AS this is the last column for us before the station once known as ‘Pirate FM 102’ is no more, with its last day of broadcasting coming on April 16, we thought we’d use it to wish the team there well and share some reflections on what the future holds for local radio.

Launching on April 3, 1992, the story of Pirate FM is intertwined with our own to an extent, for the launch of NCB Radio came from the fact our founder’s love of great, local radio was inspired by a childhood love of Pirate. Indeed, he often tells the tale of how he was in many ways a ‘pirate child’ for he was less than a year old when it launched, and it was something he’d listen to a lot of the time in his father’s lorry, after being picked up from school so Dad could finish his day’s work.

During trial broadcasts in 2010, one of which was from the Royal Cornwall Show, the NCB Radio team present found themselves coming to the aid of Pirate, when the then-new 3G phone signal failed in the area meaning they could not send content back to the studio. With NCB hidden in a corner of the press centre, they stood aside for a little bit to enable Pirate to use their equipment to keep their show on the road and were rewarded with an end-of-show pint in the sunshine.

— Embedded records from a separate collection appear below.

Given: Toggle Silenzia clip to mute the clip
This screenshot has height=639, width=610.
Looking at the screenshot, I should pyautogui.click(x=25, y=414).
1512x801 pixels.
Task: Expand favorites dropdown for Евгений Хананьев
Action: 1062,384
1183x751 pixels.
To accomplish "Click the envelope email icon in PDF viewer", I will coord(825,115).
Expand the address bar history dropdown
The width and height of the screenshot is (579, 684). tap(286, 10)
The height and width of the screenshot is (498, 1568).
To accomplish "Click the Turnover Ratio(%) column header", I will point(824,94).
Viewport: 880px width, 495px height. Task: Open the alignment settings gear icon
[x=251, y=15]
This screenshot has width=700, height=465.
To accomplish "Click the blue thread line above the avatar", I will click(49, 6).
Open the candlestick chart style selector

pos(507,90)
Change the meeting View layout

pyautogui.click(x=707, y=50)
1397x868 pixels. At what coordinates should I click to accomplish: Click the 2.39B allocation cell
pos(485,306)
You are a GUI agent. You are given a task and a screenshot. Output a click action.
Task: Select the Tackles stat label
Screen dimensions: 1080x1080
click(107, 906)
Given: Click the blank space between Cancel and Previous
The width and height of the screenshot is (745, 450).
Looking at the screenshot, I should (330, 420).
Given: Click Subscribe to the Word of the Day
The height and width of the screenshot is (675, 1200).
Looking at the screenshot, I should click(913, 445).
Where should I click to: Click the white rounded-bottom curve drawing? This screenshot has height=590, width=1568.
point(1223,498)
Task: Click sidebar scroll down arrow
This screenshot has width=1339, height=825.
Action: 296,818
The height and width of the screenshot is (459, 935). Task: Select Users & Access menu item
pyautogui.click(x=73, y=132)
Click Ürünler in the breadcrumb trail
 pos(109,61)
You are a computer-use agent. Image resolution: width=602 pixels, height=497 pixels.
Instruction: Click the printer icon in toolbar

But come April 17, the Cornish radio landscape is as much the same as it was prior to Pirate’s arrival in 1992 so-far as local FM commercial radio goes. There simply won’t be in the way it was before. We wish the presenters and staff who have managed to secure jobs at the replacement stations well, but it is hard not to feel sadness that a big part of Cornish life is consigned to the history books at a time where it was still thriving.

While the FM bandwidth here is now populated to an almost exclusive level by networked stations, it is as important as ever that the connection between radio and its communities is maintained by the community stations comprising of local volunteers. It is as important as ever not to solely seek to entertain, but to engage the areas they serve through the technologies of tomorrow, whether that might be internet or DAB.

For those still on FM, it is time OFCOM removed the rule where they couldn’t get more than 50% of revenue from advertising, a stranglehold which was put in place to protect the revenues of the independent local commercial radio stations that now no longer exist, as opposed to the multi-national conglomerates who own the stations in their place. But perhaps that’s a thought for another column.

With the BBC butchering its own local radio schedule at a time where the role it plays is needed as much now as ever, and commercial radio no longer existing, Pirate’s departure is a sad chapter in the story of Cornish broadcasting.